WSL2上でVivliostyleの環境を整える
WSL2を利用してプレビュー表示が可能なVivliostyle環境を整える手順です。
はじめに
技術書執筆などで使われることの多いVivliostyle。WSL2上ではコア部分は容易に整備できるもののプレビュー環境整備が大変でした。昨今のアップデートで容易にプレビュー環境を動かすことができるようになったので、WSL2上でプレビュー表示が可能なVivliostyle環境を整える手順をまとめました。
前提
- OSがWindows11(バージョン21H2以上)である
- WSL2がインストール済みである
WSL2のアップデート
Vivliostyleではcliからプレビューを実行する時にXServerが必要になるため、WSL2上でGUIを動かす仕組み(WSLg)を有効化する必要があります。

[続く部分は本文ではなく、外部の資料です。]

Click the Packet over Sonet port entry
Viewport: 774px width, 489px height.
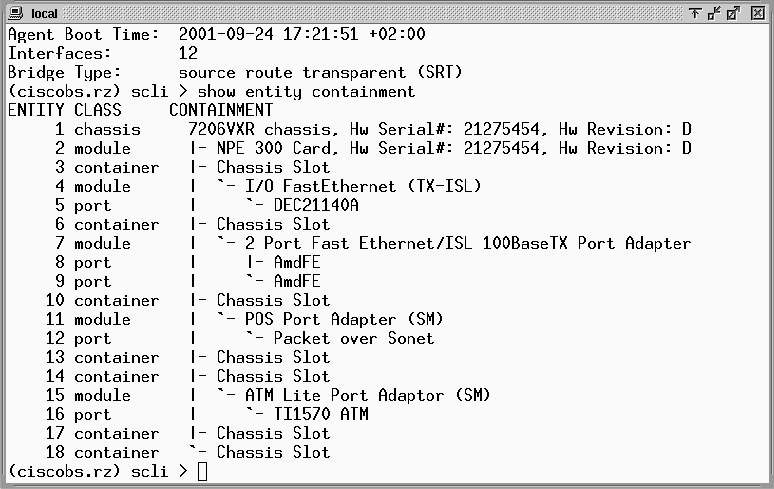pos(353,338)
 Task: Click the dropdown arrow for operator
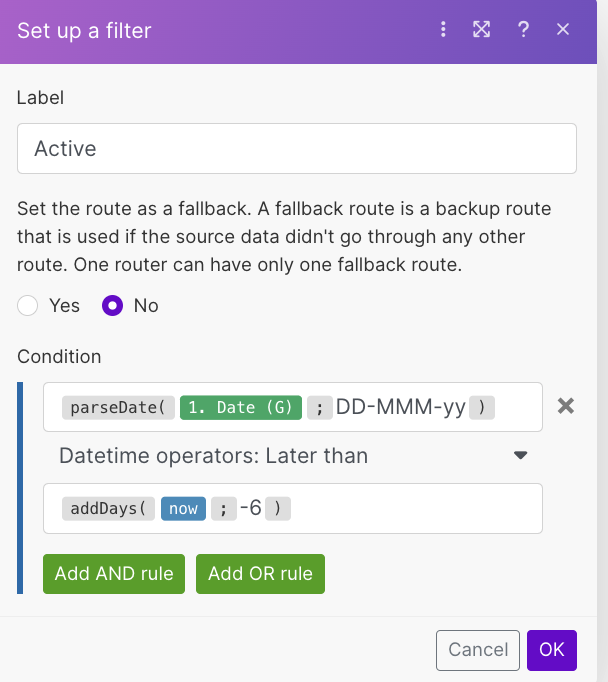520,456
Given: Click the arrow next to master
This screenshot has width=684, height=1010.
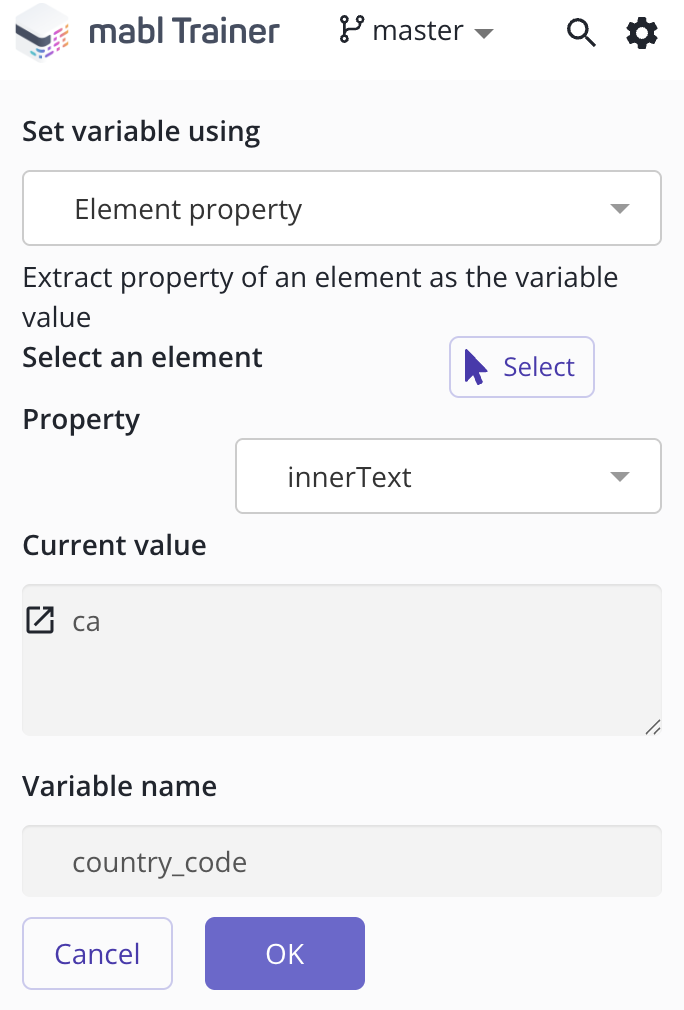Looking at the screenshot, I should [483, 33].
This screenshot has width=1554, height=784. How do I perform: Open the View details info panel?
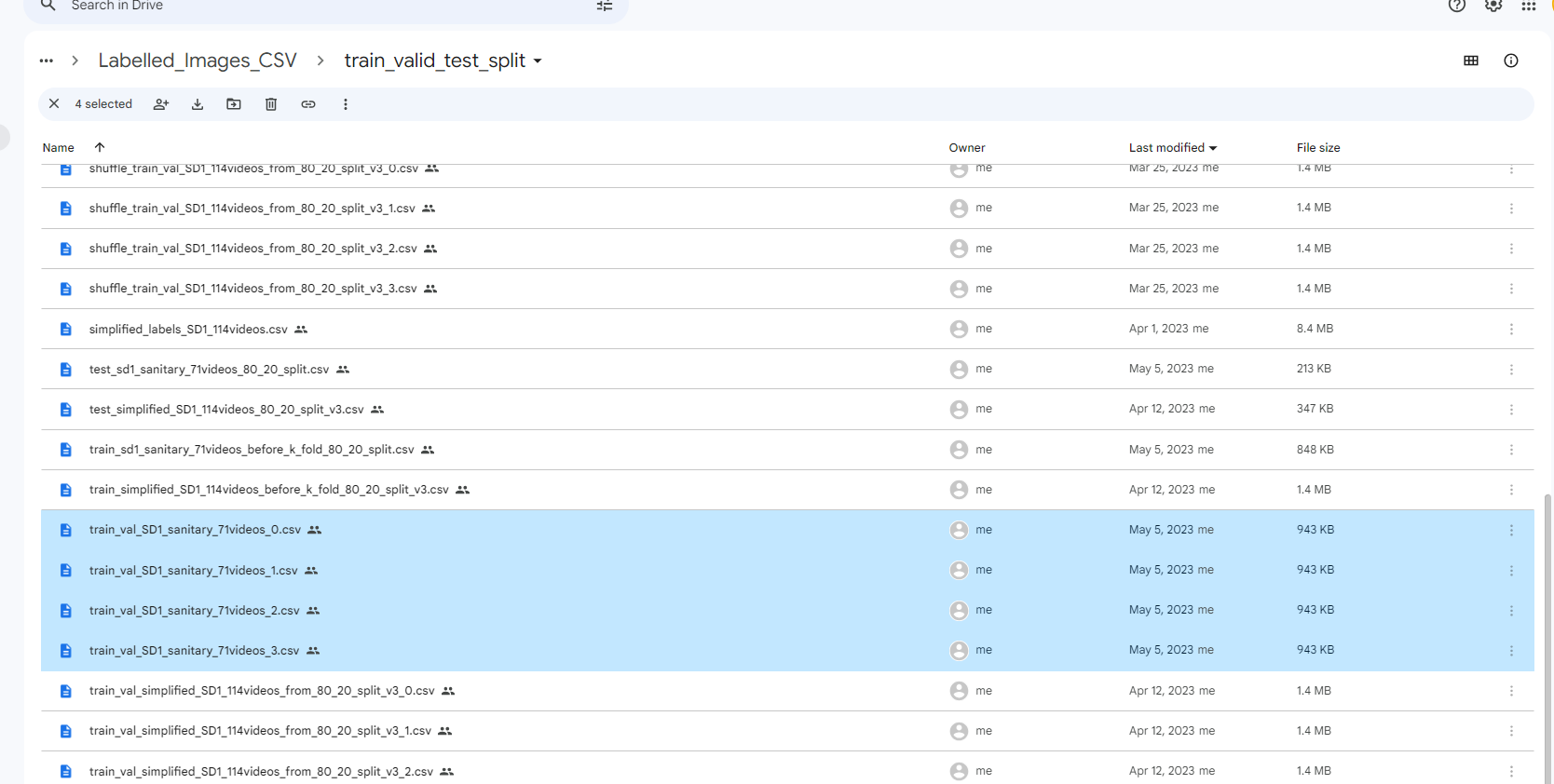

今のタイミング(2022/09/23以降)でWSL2を新規インストールした場合は、有効化のための作業は特に必要ありません。これ以前にWSL2がインストール済みで有効化する場合にはWSLのアップデートが必要です。PowerShellを管理者権限で開き、以下のコマンドでアップデートします。
wsl --update
アップデート後、WSLを再起動します。
wsl --shutdown
Node.jsを導入する
VivliostyleはNode.js(バージョン12以上)で動作するので、以下を参考にWSL2上でNode.jsをインストールします。
まず、コマンドラインで以下を実行して nvm
をインストールします。
curl -o- https://raw.githubusercontent.com/nvm-sh/nvm/master/install.sh | bash
インストール完了後、以下を実行して動作確認します。バージョン情報が表示されればOKです。
nvm --version
次に、Node.jsをインストールします(ここではNode.jsの現在の安定版LTSリリースをインストールしています)。
nvm install --lts
インストール完了後、環境の状況を確認します。バージョン情報が表示されればOKです。
node --version
Vivliostyleの動作に必要なライブラリを導入する
以下の通りライブラリを導入します。このとき必要に応じてフォントも導入しておきます。今回はIPAのフォントを導入することにします。
sudo apt-get update && \
sudo apt-get install -y \
libgtk-3.0 libnss3 libdrm-dev libgbm-dev libasound2 fonts-ipaexfont
インストールが正常終了後、ここまでで動作できるようになっているはずです。
動作確認
以下を参考に実際にVivliostyleの基本的な動作を確認します。
任意のディレクトリで以下のコマンドを実行し、動作確認用のプロジェクトを作成します。
npm create book mybook
作成後、プロジェクトのディレクトリに移動します。
cd mybook
PDFの作成確認
以下のコマンドを実行してPDFを作成してみます。
npm run build
以下のように表示され、mybook.pdf
が出力されれば成功です。
> mybook@0.0.0 build
> vivliostyle build
✔ manuscript.md {吾輩|わがはい}は猫である。
✔ manuscript.md {吾輩|わがはい}は猫である。
◠ Building PDF
mybook.pdf has been created.
🎉 Built successfully.
プレビュー表示の確認
以下のコマンドを実行するとプレビュー画面が表示できます。
npm run preview
正常に動作すると以下のようなログが表示された後、WSL2上でブラウザが開いてプレビュー画面が表示されます。
> mybook@0.0.0 preview
> vivliostyle preview
🚀 Up and running ([ctrl+c] to quit)
終わりに
WSL2上でプレビュー表示が可能なVivliostyle環境を整える手順をまとめました。以前はWSL上でGUIアプリを動かすのはなかなか面倒な手順が必要でしたが、かなり楽にできるようになりましたね。Windowsで組版を試してみたいという方の役に立てば幸いです。